Solar charger, Kenya_Solio_Flickr Creative Commons

Andrew Barnett, Director of The Policy Practice,  inspired by the discussion at The Royal Society on Monday 31 March 2014 to discuss the policy implications of research on low carbon development and sustainable energy access in low-income countries, writes for the STEPS Centre blog.

I very much enjoyed meeting the teams from Science and Technology Policy Research (SPRU) at the University of Sussex, the STEPS Centre and the African Technology Policy Studies Network (ATPS) group from Kenya. Their recent working paper 61, Sustainable energy for whom? Governing pro-poor, low-carbon pathways to development: Lessons from solar PV in Kenya, provides a useful contribution to the field, not least by providing a detailed history of Photo Voltaics development in Kenya. The paper draws strongly on the huge intellectual legacy from many years of research at SPRU on the limits to simplistic views of technology transfer and the need for an innovation systems approach to the management of technical change.

#### Goal of the exercise
On what date was the discussion at The Royal Society held, according to the blog post on solar PV in Kenya?

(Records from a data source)
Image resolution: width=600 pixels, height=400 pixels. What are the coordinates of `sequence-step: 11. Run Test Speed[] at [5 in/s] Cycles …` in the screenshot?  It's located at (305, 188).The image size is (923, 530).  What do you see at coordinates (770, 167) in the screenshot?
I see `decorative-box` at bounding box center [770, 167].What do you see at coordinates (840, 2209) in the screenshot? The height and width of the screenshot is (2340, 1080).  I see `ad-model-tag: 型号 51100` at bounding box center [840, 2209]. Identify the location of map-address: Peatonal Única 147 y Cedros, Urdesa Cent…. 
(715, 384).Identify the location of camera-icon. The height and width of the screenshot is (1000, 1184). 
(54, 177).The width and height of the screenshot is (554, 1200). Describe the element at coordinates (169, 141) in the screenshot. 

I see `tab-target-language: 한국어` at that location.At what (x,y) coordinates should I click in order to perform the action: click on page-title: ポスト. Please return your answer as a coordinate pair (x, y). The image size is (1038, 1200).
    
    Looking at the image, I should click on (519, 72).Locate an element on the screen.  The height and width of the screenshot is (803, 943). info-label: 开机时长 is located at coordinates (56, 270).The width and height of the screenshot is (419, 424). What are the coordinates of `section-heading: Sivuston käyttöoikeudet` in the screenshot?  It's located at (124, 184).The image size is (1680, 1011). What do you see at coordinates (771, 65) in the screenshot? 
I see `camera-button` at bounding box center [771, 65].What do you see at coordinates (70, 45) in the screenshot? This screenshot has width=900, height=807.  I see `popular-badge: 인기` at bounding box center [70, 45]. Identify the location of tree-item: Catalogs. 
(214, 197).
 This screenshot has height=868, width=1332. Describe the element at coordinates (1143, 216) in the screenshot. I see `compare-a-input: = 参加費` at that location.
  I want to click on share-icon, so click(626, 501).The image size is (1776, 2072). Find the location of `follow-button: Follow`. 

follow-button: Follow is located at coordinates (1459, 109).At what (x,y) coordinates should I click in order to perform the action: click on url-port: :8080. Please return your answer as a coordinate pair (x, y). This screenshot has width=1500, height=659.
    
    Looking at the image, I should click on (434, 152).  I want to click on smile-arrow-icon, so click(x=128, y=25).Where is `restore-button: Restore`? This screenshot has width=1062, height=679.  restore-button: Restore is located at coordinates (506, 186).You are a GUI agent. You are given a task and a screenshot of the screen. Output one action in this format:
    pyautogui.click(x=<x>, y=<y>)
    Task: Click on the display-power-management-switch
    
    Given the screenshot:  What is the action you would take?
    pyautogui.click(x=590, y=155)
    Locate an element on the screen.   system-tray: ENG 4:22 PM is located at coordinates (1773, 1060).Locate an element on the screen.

#### Response box
Monday 31 March 2014